**Document extract**
START

I had my penultimate group psychotherapy session on Thursday, and it went well, I think.  I still feel positive about my decision to leave the group – I feel I have come as far in that setting as I am going to come, and it is time for me to move on on my own.  What is lovely is that there are people in the group who want to keep in touch, when we have all left, so there will be ongoing support there – and friendships too, I hope.

But despite the blues, and not sleeping too well, I did have a good weekend, with plenty of Positive Things to record.  Saturday was a fairly quiet day – N and I went up to Braehead shopping, and I not only found a book I have been waiting for in paperback – The Soldier’s Wife, by Joanna Trollope – but I also found a new Rebecca Shaw Turnham Malpas book that I didn’t even know was in the pipeline – so happy Ellie.  And I also treated myself to a couple of new nail polishes – and branched out a bit with one of the colours!  I’ve gone for a NYC turquoise nail polish – it looks almost jade in the bottle but is lighter on, and does need several coats, but it is very WOW!  And what is more, it is an on-going Positive Thing, because it is yet to chip, which is little short of miraculous!!

Sunday saw us back at Braehead again, looking at PCs – N having decided that the current one was on its last legs.  He found one that doesn’t have huge amounts of memory, but does have a very fast processor, which is better – and having the iCloud, we don’t need huge amounts of memory.  He’s also succumbed and bought himself a Blackberry Playbook – I think my iPad has shown him the value of a tablet, and as he has a Blackberry from work, it makes sense for him to have the Playbook – and it is nice to see him treat himself to something, for a change – he is very hard to buy presents for, as he always says he doesn’t need or want anything.  But he works so hard, he deserves a treat sometimes.

Monday was like the curate’s egg – good in parts.  The weather was dire – it rained so hard that the putting green outside the clubhouse (where the knitting group meets) was becoming a lake by the time we left, and the course had been shut too.  The knitting group itself was fun, as usual – I feel so welcome and included in that group, and enjoy the time I spend with those lovely people so much – this is probably the best part of the entire week for me.  And to cap it off, I finished the scarf I was knitting out of the purple Debbie Bliss Andes yarn, and the multicoloured silk Collinette yarn – and it looks very beautiful, as you can see here:

….or not.  Apparently my technical issues are not totally resolved, and I can’t insert a photo, so I will have to wait and put it in as and when the computer decides to cooperate!  < sighs >

Coming home from knitting group was quite hairy, due to the rain.  I was warned that the road out of the village was flooded, but as other cars were going that way, I decided to chance it – and it was pretty stunning!  Luckily my decision didn’t backfire, and I didn’t drown the car, but the water was deeper for longer than anything I have previously encountered when driving.  I took some photos, whilst I was waiting for my turn to drive through the worst of it, and when technical issues permit, I will post one of them on here too.

END

**Data excerpts**

START

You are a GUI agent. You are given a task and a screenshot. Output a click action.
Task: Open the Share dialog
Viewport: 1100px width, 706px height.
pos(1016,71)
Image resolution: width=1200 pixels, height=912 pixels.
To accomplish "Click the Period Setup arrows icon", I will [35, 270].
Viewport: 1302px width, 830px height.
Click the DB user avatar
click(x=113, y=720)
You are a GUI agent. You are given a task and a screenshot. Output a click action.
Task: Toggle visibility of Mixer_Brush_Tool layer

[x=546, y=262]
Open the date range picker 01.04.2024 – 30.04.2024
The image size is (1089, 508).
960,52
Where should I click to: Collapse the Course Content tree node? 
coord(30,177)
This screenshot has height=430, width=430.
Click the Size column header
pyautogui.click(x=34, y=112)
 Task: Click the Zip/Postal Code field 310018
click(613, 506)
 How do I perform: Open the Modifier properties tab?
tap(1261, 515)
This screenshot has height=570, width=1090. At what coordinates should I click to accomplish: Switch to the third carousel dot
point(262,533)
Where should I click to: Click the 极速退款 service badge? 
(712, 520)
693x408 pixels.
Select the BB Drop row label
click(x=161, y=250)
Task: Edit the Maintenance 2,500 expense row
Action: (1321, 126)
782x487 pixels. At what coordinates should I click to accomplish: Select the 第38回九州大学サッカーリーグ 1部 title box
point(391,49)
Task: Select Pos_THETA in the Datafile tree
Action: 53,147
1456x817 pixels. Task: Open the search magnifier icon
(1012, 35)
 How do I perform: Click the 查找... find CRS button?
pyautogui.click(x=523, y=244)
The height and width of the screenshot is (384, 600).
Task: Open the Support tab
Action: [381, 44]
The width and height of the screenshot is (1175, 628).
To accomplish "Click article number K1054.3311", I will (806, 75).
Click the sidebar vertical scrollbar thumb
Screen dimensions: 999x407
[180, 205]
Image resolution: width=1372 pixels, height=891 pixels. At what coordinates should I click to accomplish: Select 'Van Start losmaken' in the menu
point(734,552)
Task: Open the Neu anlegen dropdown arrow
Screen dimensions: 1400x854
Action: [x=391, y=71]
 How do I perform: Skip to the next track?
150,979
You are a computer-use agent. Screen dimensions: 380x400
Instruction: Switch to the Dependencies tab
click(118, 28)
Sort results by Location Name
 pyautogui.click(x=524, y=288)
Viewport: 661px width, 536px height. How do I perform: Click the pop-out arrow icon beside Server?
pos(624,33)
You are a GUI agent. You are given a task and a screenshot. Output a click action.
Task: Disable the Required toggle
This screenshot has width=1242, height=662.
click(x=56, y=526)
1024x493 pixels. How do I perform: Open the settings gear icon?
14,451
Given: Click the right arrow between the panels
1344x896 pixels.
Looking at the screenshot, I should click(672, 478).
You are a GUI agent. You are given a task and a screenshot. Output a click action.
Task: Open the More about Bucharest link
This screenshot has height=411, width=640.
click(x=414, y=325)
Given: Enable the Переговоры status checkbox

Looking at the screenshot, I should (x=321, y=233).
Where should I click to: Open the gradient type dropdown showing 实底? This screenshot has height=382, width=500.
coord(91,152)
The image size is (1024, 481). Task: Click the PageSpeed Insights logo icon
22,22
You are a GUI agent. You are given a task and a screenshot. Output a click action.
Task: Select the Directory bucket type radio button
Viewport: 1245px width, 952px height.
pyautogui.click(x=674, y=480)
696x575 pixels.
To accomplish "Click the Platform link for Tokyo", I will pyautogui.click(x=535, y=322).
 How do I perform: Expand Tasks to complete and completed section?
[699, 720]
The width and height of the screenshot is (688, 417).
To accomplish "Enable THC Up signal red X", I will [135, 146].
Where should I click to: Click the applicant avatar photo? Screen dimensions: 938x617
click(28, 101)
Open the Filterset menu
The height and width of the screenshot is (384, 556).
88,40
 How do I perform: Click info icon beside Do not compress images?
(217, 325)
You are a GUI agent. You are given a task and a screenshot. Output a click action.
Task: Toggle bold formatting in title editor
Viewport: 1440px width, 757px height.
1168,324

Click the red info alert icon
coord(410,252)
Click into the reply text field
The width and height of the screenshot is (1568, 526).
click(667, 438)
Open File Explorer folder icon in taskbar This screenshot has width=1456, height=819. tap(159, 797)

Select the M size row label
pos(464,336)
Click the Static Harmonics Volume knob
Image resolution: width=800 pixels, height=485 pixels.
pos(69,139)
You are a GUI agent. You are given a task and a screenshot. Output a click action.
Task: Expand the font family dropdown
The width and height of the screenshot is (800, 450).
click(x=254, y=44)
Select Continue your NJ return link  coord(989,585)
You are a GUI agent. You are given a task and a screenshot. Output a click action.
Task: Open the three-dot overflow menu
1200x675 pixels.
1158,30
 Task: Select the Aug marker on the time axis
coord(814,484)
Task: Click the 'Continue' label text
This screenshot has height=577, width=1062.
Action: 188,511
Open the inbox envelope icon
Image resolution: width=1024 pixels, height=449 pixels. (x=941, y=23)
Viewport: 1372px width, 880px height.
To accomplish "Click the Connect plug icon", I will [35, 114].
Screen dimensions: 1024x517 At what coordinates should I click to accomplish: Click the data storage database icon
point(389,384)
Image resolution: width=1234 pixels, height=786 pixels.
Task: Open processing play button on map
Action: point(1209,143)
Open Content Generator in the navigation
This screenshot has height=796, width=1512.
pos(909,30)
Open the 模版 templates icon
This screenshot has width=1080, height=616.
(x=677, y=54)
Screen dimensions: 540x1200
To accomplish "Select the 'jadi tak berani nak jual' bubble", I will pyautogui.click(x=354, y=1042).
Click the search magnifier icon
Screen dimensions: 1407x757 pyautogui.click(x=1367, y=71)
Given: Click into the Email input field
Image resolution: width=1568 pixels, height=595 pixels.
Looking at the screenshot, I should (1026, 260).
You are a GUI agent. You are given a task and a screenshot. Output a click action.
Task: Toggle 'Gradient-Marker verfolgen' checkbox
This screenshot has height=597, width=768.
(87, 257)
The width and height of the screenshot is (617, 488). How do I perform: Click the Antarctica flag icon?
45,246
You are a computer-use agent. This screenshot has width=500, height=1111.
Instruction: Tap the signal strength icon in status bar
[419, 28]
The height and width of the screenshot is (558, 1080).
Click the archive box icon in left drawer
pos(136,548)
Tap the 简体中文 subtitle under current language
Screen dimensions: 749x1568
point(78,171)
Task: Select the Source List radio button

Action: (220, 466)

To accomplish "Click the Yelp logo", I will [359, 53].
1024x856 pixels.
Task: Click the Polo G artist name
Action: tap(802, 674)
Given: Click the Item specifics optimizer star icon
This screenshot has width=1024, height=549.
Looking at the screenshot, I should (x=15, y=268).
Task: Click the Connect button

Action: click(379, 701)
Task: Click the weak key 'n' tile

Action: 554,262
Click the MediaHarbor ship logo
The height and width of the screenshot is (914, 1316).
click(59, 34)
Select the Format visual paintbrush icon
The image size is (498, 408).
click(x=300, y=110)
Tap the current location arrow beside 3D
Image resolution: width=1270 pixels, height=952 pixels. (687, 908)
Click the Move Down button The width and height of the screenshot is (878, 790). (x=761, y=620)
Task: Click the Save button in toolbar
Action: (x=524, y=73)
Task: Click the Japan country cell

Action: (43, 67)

END

**Objectives**
1 > List every day of the week named in the blog post.
2 > According to the blog post, how does the NYC turquoise nail polish look in the bottle?
3 > Please say whether each statement agrees with the blog post, and quote the words that decide it: (a) The PC that N found has huge amounts of memory. (b) The course had been shut on the day of the heavy rain. (c) The writer found The Soldier's Wife in paperback.

**Task solutions**
1 > Thursday, Saturday, Sunday, Monday

2 > It looks almost jade in the bottle.

3 >
(a) No: "He found one that doesn’t have huge amounts of memory"
(b) Yes: "and the course had been shut too"
(c) Yes: "I not only found a book I have been waiting for in paperback – The Soldier’s Wife"